(Source data)

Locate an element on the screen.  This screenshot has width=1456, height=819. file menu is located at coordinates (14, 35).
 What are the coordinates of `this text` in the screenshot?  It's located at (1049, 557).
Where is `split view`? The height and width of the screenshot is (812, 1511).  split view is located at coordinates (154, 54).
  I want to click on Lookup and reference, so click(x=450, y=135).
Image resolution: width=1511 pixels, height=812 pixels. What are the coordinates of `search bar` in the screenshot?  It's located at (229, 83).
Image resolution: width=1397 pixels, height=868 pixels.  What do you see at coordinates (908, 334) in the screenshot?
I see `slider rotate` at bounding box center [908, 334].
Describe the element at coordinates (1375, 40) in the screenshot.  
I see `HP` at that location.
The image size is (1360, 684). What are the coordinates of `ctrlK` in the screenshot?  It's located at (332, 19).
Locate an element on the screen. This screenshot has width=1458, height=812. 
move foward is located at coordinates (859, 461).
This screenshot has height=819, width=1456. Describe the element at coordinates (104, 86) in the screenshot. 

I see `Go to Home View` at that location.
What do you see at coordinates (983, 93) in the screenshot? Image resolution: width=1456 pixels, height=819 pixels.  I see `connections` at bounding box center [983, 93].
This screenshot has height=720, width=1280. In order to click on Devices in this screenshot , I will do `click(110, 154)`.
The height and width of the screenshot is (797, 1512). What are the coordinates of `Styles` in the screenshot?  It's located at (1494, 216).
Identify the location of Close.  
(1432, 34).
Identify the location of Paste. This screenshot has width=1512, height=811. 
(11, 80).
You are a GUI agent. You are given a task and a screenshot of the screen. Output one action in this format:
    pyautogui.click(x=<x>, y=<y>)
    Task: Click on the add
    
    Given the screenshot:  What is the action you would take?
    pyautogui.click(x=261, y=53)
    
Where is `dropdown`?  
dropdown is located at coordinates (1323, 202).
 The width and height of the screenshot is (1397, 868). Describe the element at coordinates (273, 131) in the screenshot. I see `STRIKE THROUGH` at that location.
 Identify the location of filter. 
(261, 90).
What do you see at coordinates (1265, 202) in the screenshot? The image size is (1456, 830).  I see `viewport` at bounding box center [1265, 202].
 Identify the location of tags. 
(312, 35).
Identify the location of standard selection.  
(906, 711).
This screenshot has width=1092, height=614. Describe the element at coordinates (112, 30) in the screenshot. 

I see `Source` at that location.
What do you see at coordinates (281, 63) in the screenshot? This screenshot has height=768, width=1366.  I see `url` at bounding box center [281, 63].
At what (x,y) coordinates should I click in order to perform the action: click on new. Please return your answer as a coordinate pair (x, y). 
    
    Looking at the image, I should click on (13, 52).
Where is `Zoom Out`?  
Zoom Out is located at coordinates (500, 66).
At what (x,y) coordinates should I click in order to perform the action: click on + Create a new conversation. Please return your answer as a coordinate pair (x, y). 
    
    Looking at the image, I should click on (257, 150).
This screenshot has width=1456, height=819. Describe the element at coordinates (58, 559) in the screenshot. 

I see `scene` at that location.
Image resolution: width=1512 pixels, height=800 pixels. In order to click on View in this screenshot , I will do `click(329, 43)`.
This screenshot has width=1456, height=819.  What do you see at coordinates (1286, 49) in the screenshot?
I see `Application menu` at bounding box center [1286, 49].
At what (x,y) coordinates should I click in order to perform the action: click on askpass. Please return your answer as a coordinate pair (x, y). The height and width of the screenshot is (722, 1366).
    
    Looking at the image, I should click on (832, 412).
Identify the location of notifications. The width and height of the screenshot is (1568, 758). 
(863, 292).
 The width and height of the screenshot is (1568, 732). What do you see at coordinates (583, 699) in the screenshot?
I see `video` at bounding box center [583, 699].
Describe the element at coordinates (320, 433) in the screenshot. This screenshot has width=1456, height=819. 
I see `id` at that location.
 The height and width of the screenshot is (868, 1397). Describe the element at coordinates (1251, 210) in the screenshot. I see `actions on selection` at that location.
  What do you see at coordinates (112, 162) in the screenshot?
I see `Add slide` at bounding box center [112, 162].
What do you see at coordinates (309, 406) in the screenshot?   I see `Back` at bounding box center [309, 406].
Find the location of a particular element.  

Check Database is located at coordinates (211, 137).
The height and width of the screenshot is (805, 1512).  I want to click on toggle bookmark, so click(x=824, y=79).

* _EXERCISE TASK_
Copy the lines above word for word.

* _FINISHED EXERCISE_
Locate an element on the screen.  This screenshot has width=1456, height=819. file menu is located at coordinates (14, 35).
 What are the coordinates of `this text` in the screenshot?  It's located at (1049, 557).
Where is `split view`? The height and width of the screenshot is (812, 1511).  split view is located at coordinates (154, 54).
  I want to click on Lookup and reference, so click(x=450, y=135).
Image resolution: width=1511 pixels, height=812 pixels. What are the coordinates of `search bar` in the screenshot?  It's located at (229, 83).
Image resolution: width=1397 pixels, height=868 pixels.  What do you see at coordinates (908, 334) in the screenshot?
I see `slider rotate` at bounding box center [908, 334].
Describe the element at coordinates (1375, 40) in the screenshot.  
I see `HP` at that location.
The image size is (1360, 684). What are the coordinates of `ctrlK` in the screenshot?  It's located at (332, 19).
Locate an element on the screen. This screenshot has width=1458, height=812. 
move foward is located at coordinates (859, 461).
This screenshot has height=819, width=1456. Describe the element at coordinates (104, 86) in the screenshot. 

I see `Go to Home View` at that location.
What do you see at coordinates (983, 93) in the screenshot? Image resolution: width=1456 pixels, height=819 pixels.  I see `connections` at bounding box center [983, 93].
This screenshot has height=720, width=1280. In order to click on Devices in this screenshot , I will do `click(110, 154)`.
The height and width of the screenshot is (797, 1512). What are the coordinates of `Styles` in the screenshot?  It's located at (1494, 216).
Identify the location of Close.  
(1432, 34).
Identify the location of Paste. This screenshot has width=1512, height=811. 
(11, 80).
You are a GUI agent. You are given a task and a screenshot of the screen. Output one action in this format:
    pyautogui.click(x=<x>, y=<y>)
    Task: Click on the add
    
    Given the screenshot:  What is the action you would take?
    pyautogui.click(x=261, y=53)
    
Where is `dropdown`?  
dropdown is located at coordinates (1323, 202).
 The width and height of the screenshot is (1397, 868). Describe the element at coordinates (273, 131) in the screenshot. I see `STRIKE THROUGH` at that location.
 Identify the location of filter. 
(261, 90).
What do you see at coordinates (1265, 202) in the screenshot? The image size is (1456, 830).  I see `viewport` at bounding box center [1265, 202].
 Identify the location of tags. 
(312, 35).
Identify the location of standard selection.  
(906, 711).
This screenshot has width=1092, height=614. Describe the element at coordinates (112, 30) in the screenshot. 

I see `Source` at that location.
What do you see at coordinates (281, 63) in the screenshot? This screenshot has height=768, width=1366.  I see `url` at bounding box center [281, 63].
At what (x,y) coordinates should I click in order to perform the action: click on new. Please return your answer as a coordinate pair (x, y). 
    
    Looking at the image, I should click on (13, 52).
Where is `Zoom Out`?  
Zoom Out is located at coordinates (500, 66).
At what (x,y) coordinates should I click in order to perform the action: click on + Create a new conversation. Please return your answer as a coordinate pair (x, y). 
    
    Looking at the image, I should click on (257, 150).
This screenshot has width=1456, height=819. Describe the element at coordinates (58, 559) in the screenshot. 

I see `scene` at that location.
Image resolution: width=1512 pixels, height=800 pixels. In order to click on View in this screenshot , I will do `click(329, 43)`.
This screenshot has width=1456, height=819.  What do you see at coordinates (1286, 49) in the screenshot?
I see `Application menu` at bounding box center [1286, 49].
At what (x,y) coordinates should I click in order to perform the action: click on askpass. Please return your answer as a coordinate pair (x, y). The height and width of the screenshot is (722, 1366).
    
    Looking at the image, I should click on (832, 412).
Identify the location of notifications. The width and height of the screenshot is (1568, 758). 
(863, 292).
 The width and height of the screenshot is (1568, 732). What do you see at coordinates (583, 699) in the screenshot?
I see `video` at bounding box center [583, 699].
Describe the element at coordinates (320, 433) in the screenshot. This screenshot has width=1456, height=819. 
I see `id` at that location.
 The height and width of the screenshot is (868, 1397). Describe the element at coordinates (1251, 210) in the screenshot. I see `actions on selection` at that location.
  What do you see at coordinates (112, 162) in the screenshot?
I see `Add slide` at bounding box center [112, 162].
What do you see at coordinates (309, 406) in the screenshot?   I see `Back` at bounding box center [309, 406].
Find the location of a particular element.  

Check Database is located at coordinates (211, 137).
The height and width of the screenshot is (805, 1512).  I want to click on toggle bookmark, so click(x=824, y=79).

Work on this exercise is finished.